GBPUSD relies on support levels as bears stay in play

GBPUSD exposed to more declines in the short-term. Outlook to stay neutral as long as the price holds above 1.2485.

GBPUSD came under renewed downside pressure on the first trading day of February, feeling the blues from Powell’s hawkish rate message.

The pair is currently testing the short-term support trendline from December’s lows at 1.2647, but the technical indicators cannot guarantee a rebound in the coming sessions.
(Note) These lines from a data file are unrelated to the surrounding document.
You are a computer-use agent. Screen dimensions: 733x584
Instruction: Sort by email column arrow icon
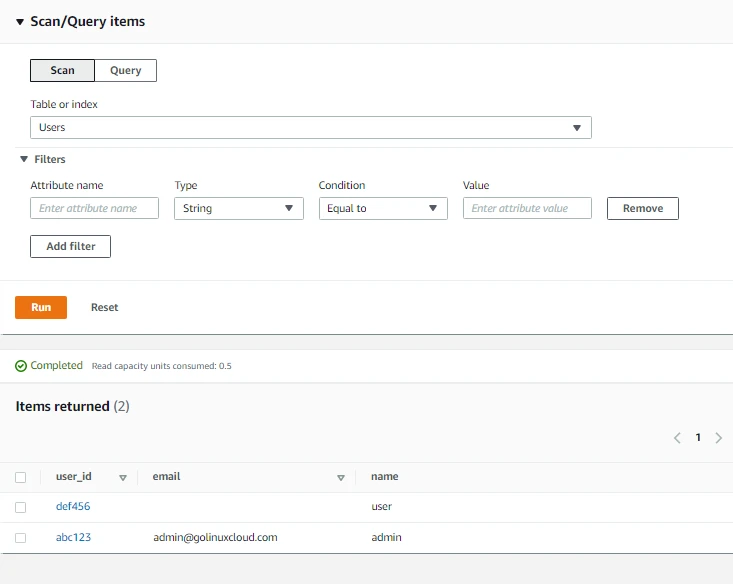341,478
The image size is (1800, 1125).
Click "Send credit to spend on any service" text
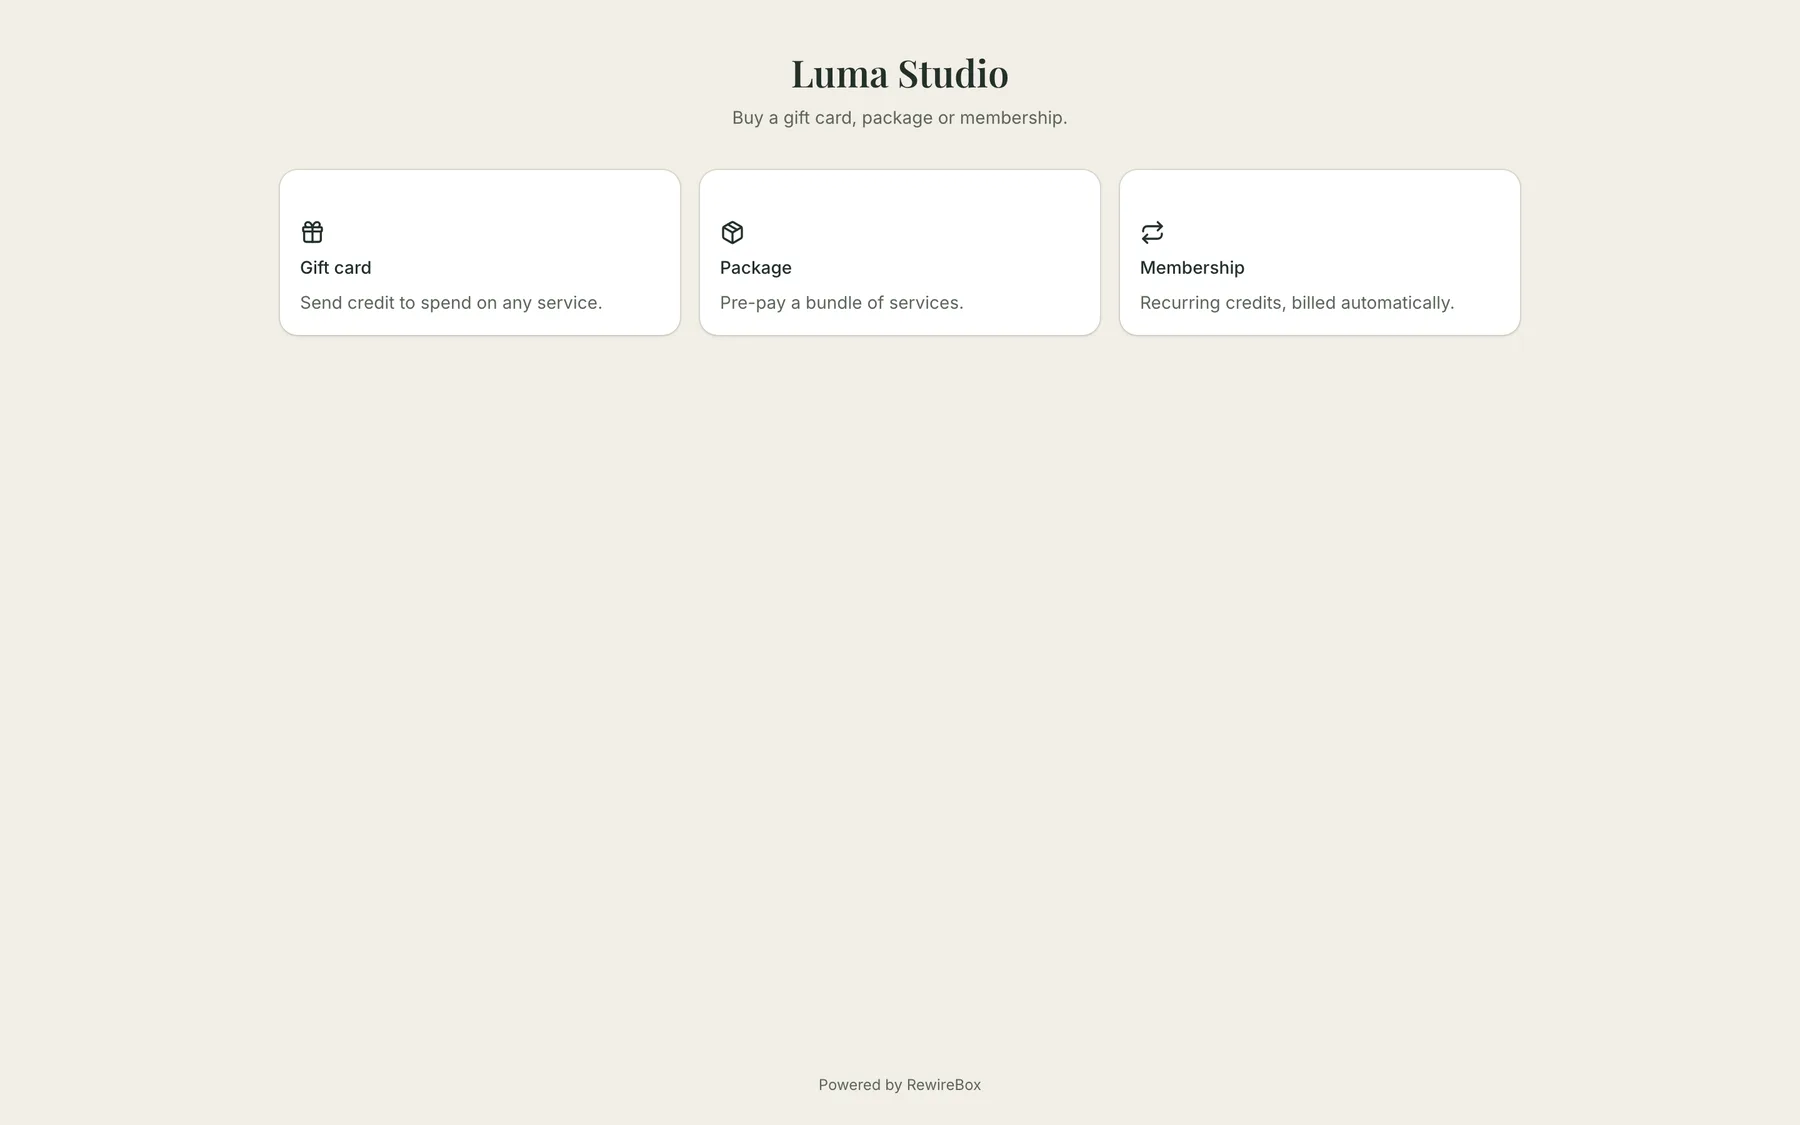tap(451, 303)
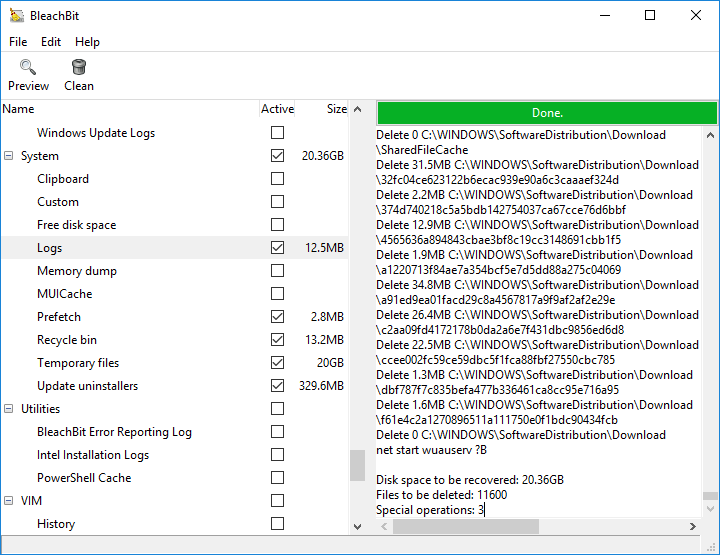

The RSI has slid below its 50 neutral mark, the stochastic oscillator is drifting southwards, and the MACD remains negatively charged below its red signal line.

Moreover, the pair could not successfully close above the 20-day simple moving average (SMA), nor it could reach the resistance trendline from July 2023 at 1.2760, increasing the risk for a bearish breakout.

Despite the bearish vibes in the market, there are a couple of key support levels, which could still cool selling forces. The area of 1.2560-1.2600 could come first into view ahead of the crucial ascending trendline at 1.2485, which connects the September 2022 record low and the October 2023 trough. A decisive close below the latter would shift the outlook from neutral to bearish, likely intensifying the decline towards the 1.2370 bar.

In the event of an upside reversal, the bulls might attempt to push above the 20-day SMA at 1.2700 and beyond the resistance trendline from July 2023 at 1.2760. If they succeed, the price could increase straight up to December’s high of 1.2826, while higher, it could retest the 1.2870-1.2900 region before gearing up to meet the ascending line from November currently around 1.2970.

Summing up, downside pressures could persist in GBPUSD, but any potential declines may not upset traders unless the pair crosses below 1.2485.